[[ DATA UNDER STUDY, beginning ]]

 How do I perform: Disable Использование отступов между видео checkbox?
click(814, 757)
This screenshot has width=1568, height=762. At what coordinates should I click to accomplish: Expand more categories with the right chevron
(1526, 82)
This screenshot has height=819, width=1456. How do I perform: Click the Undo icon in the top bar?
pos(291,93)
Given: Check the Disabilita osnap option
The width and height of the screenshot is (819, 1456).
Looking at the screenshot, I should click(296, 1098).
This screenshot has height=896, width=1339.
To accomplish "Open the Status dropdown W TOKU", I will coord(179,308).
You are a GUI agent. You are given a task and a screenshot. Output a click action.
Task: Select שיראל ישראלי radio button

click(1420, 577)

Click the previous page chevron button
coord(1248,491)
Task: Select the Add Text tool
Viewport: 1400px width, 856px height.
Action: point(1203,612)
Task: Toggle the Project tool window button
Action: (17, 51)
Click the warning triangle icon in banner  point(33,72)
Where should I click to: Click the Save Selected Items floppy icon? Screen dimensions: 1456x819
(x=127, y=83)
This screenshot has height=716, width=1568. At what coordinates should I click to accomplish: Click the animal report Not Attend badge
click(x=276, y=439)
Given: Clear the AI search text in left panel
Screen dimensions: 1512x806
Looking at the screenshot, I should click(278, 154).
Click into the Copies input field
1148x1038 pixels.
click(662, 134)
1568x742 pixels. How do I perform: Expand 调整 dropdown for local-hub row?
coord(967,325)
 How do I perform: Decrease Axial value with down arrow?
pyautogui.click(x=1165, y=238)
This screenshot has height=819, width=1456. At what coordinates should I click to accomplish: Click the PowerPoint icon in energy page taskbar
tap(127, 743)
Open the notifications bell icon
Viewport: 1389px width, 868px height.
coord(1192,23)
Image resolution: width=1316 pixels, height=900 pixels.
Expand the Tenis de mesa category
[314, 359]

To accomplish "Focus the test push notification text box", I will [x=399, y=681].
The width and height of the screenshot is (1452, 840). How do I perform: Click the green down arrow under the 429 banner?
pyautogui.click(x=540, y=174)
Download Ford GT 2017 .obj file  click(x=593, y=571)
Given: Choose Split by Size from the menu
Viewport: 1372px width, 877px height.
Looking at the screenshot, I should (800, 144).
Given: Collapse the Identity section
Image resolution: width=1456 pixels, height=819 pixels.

[[ DATA UNDER STUDY, end ]]

DIRECTIONS FOR THIS TASK: Each entry above needs to be duplicated verbatim.

SOLUTION TO THIS TASK:
 How do I perform: Disable Использование отступов между видео checkbox?
click(814, 757)
This screenshot has width=1568, height=762. At what coordinates should I click to accomplish: Expand more categories with the right chevron
(1526, 82)
This screenshot has height=819, width=1456. How do I perform: Click the Undo icon in the top bar?
pos(291,93)
Given: Check the Disabilita osnap option
The width and height of the screenshot is (819, 1456).
Looking at the screenshot, I should click(296, 1098).
This screenshot has height=896, width=1339.
To accomplish "Open the Status dropdown W TOKU", I will coord(179,308).
You are a GUI agent. You are given a task and a screenshot. Output a click action.
Task: Select שיראל ישראלי radio button

click(1420, 577)

Click the previous page chevron button
coord(1248,491)
Task: Select the Add Text tool
Viewport: 1400px width, 856px height.
Action: point(1203,612)
Task: Toggle the Project tool window button
Action: (17, 51)
Click the warning triangle icon in banner  point(33,72)
Where should I click to: Click the Save Selected Items floppy icon? Screen dimensions: 1456x819
(x=127, y=83)
This screenshot has height=716, width=1568. At what coordinates should I click to accomplish: Click the animal report Not Attend badge
click(x=276, y=439)
Given: Clear the AI search text in left panel
Screen dimensions: 1512x806
Looking at the screenshot, I should click(278, 154).
Click into the Copies input field
1148x1038 pixels.
click(662, 134)
1568x742 pixels. How do I perform: Expand 调整 dropdown for local-hub row?
coord(967,325)
 How do I perform: Decrease Axial value with down arrow?
pyautogui.click(x=1165, y=238)
This screenshot has height=819, width=1456. At what coordinates should I click to accomplish: Click the PowerPoint icon in energy page taskbar
tap(127, 743)
Open the notifications bell icon
Viewport: 1389px width, 868px height.
coord(1192,23)
Image resolution: width=1316 pixels, height=900 pixels.
Expand the Tenis de mesa category
[314, 359]

To accomplish "Focus the test push notification text box", I will [x=399, y=681].
The width and height of the screenshot is (1452, 840). How do I perform: Click the green down arrow under the 429 banner?
pyautogui.click(x=540, y=174)
Download Ford GT 2017 .obj file  click(x=593, y=571)
Given: Choose Split by Size from the menu
Viewport: 1372px width, 877px height.
Looking at the screenshot, I should (800, 144).
Given: Collapse the Identity section
Image resolution: width=1456 pixels, height=819 pixels.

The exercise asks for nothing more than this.